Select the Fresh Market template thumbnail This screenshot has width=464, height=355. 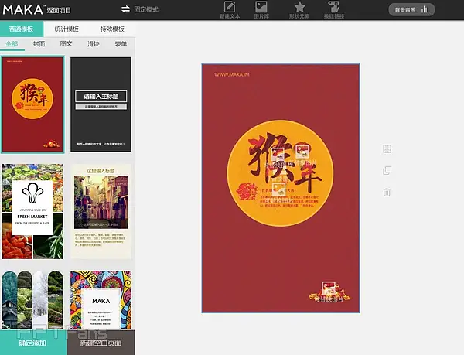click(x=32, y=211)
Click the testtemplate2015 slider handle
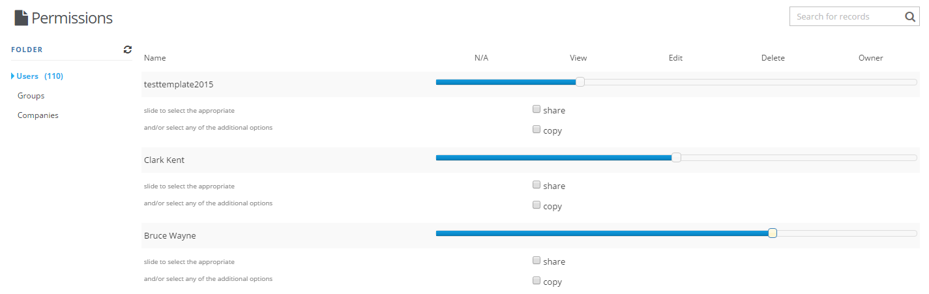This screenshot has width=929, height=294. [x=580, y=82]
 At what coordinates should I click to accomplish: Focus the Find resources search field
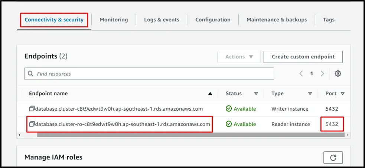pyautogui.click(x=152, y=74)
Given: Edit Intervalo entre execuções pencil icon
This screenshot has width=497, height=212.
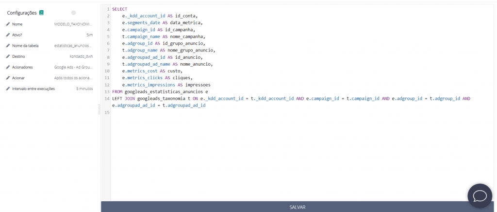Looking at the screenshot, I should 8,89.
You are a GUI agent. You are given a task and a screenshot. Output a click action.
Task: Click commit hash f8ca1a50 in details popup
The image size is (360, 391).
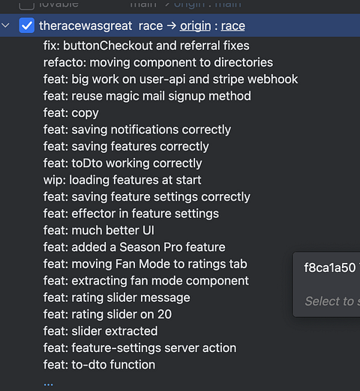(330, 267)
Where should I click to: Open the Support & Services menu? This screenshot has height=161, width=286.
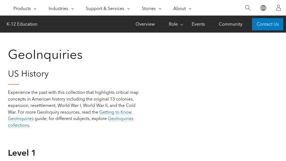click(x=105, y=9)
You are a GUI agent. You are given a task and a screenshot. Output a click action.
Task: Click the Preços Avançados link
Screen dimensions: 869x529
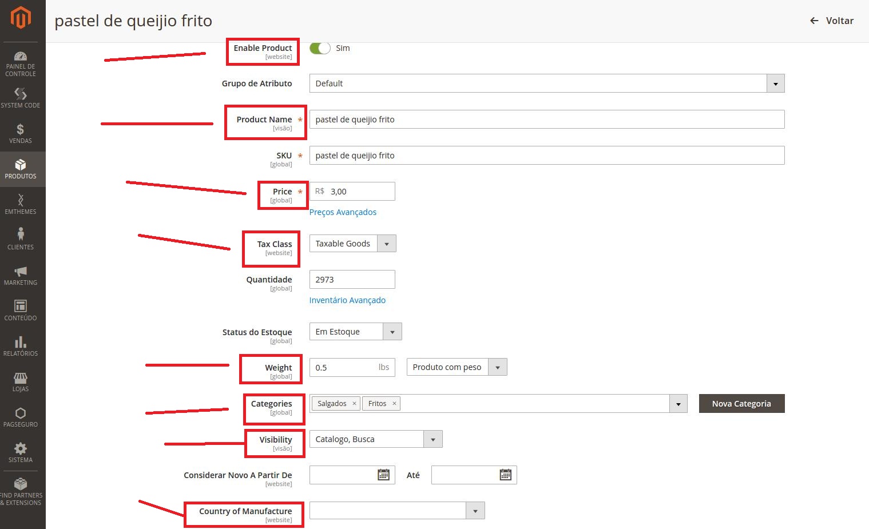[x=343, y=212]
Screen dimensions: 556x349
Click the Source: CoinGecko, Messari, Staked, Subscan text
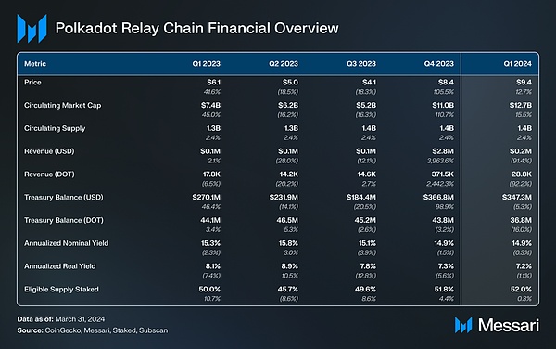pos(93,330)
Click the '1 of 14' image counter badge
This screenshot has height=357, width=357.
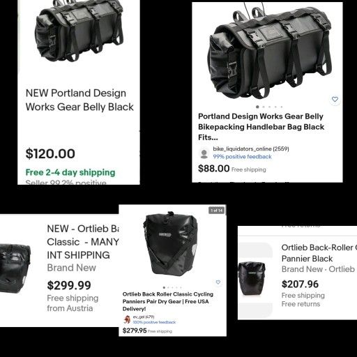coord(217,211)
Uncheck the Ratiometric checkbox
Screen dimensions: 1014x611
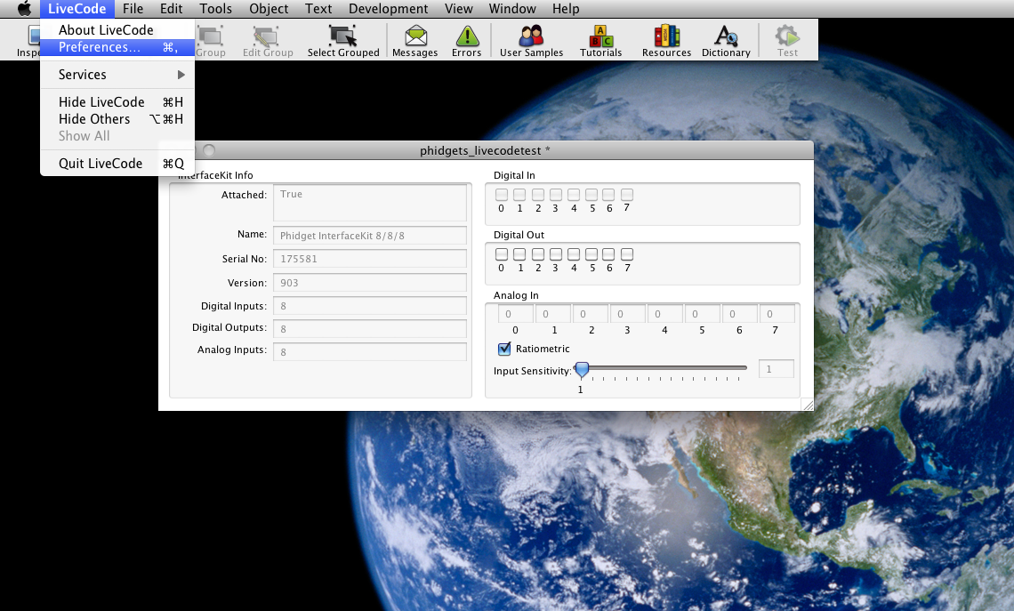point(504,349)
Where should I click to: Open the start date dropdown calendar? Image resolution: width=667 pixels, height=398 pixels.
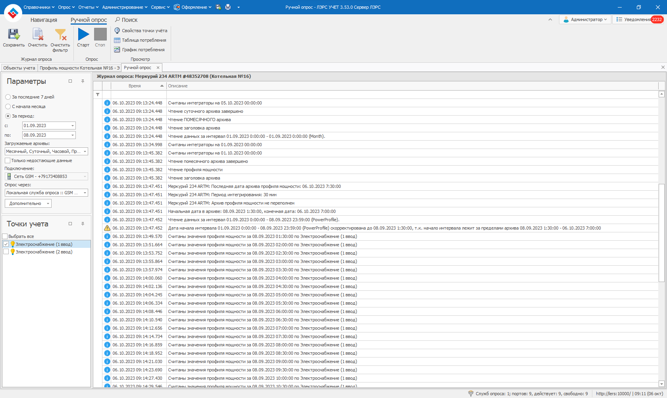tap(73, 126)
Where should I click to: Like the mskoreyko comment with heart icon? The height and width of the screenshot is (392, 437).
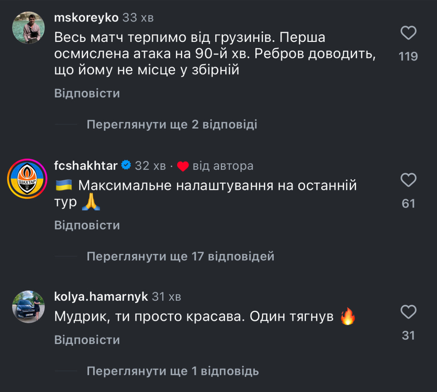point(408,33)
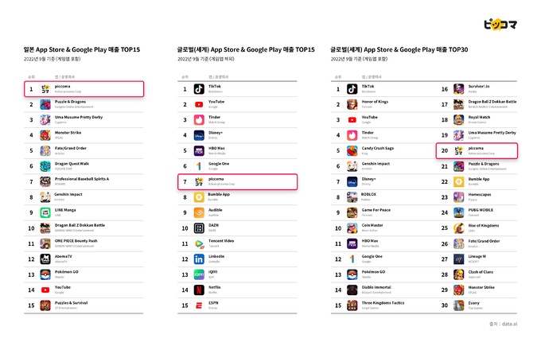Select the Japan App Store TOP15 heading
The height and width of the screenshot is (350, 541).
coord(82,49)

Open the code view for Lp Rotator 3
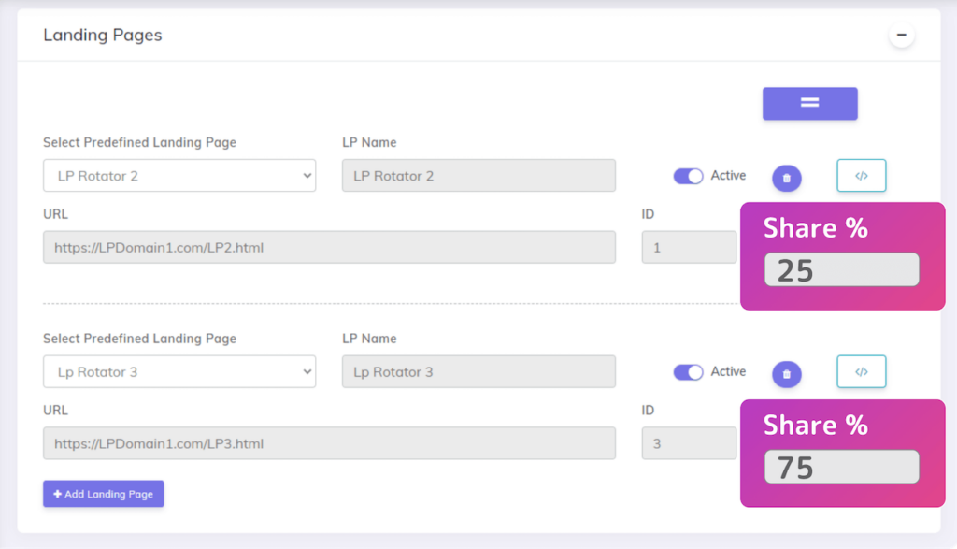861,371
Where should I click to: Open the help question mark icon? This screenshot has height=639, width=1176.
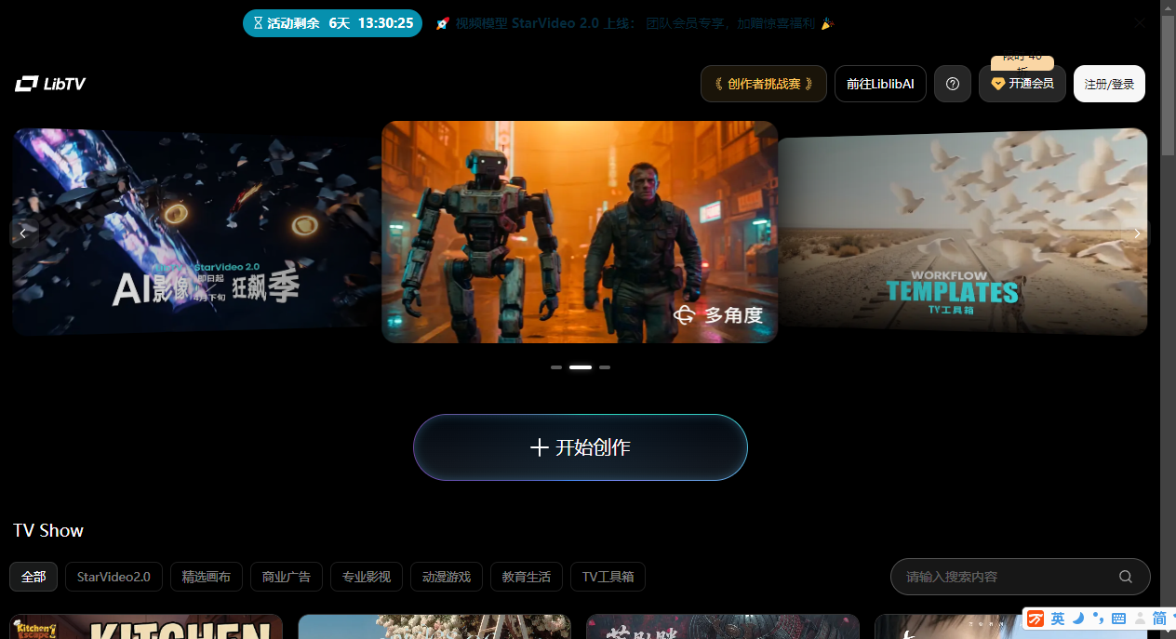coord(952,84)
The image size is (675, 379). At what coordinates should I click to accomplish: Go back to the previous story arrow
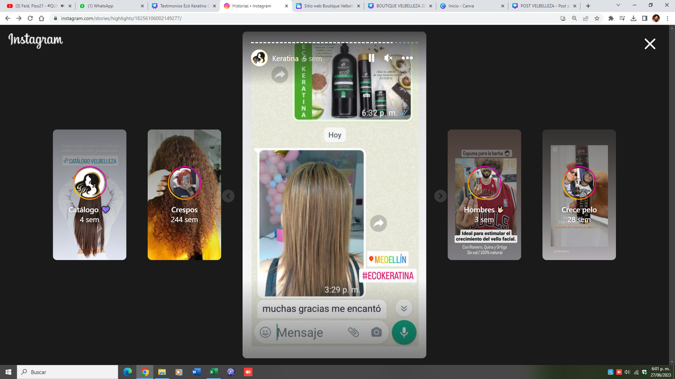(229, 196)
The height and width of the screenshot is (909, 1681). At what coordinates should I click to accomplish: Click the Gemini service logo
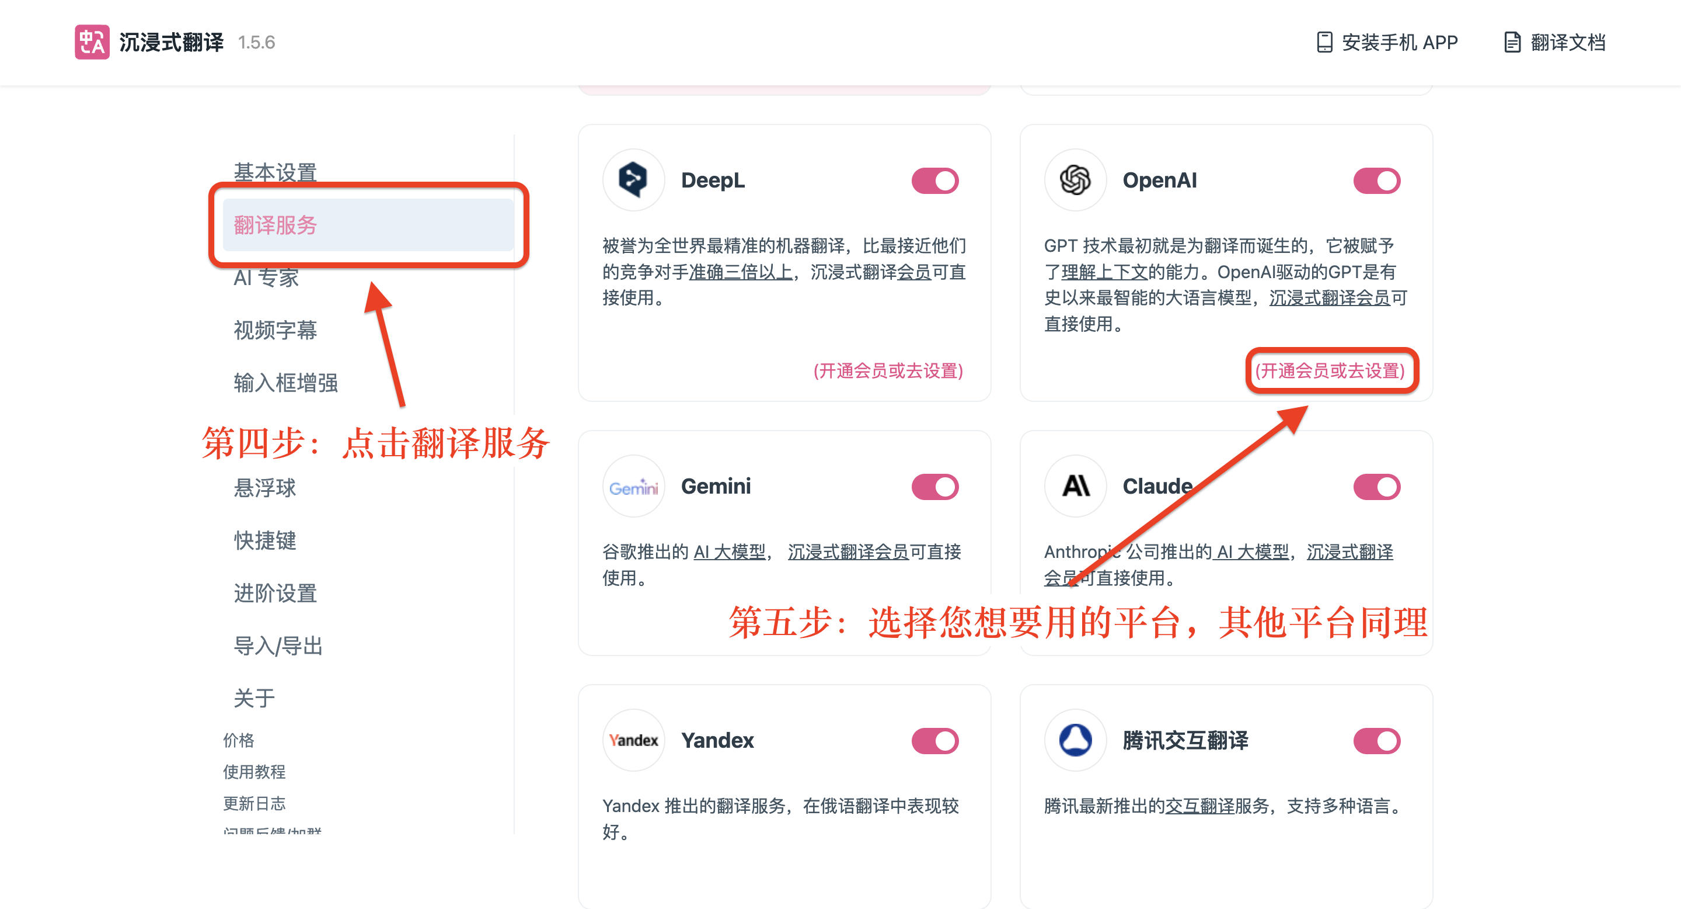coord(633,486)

*-*-*

**Work instruction:**
Reproduce, word for word, everything in the listing above from the line containing "This screenshot has width=497, height=212." down to the line containing "Uncheck the Ratiometric checkbox", both of them included. No pictures.

**Answer for the task:**
This screenshot has width=497, height=212.
Looking at the screenshot, I should 8,89.
You are a GUI agent. You are given a task and a screenshot. Output a click action.
Task: Click commit hash f8ca1a50 in details popup
The image size is (360, 391).
(330, 267)
Where should I click to: Open the Support & Services menu? This screenshot has height=161, width=286.
click(x=105, y=9)
You are a GUI agent. You are given a task and a screenshot. Output a click action.
Task: Click the Preços Avançados link
Screen dimensions: 869x529
[x=343, y=212]
Screen dimensions: 556x349
Click the Source: CoinGecko, Messari, Staked, Subscan text
pos(93,330)
Click the '1 of 14' image counter badge
This screenshot has height=357, width=357.
coord(217,211)
Uncheck the Ratiometric checkbox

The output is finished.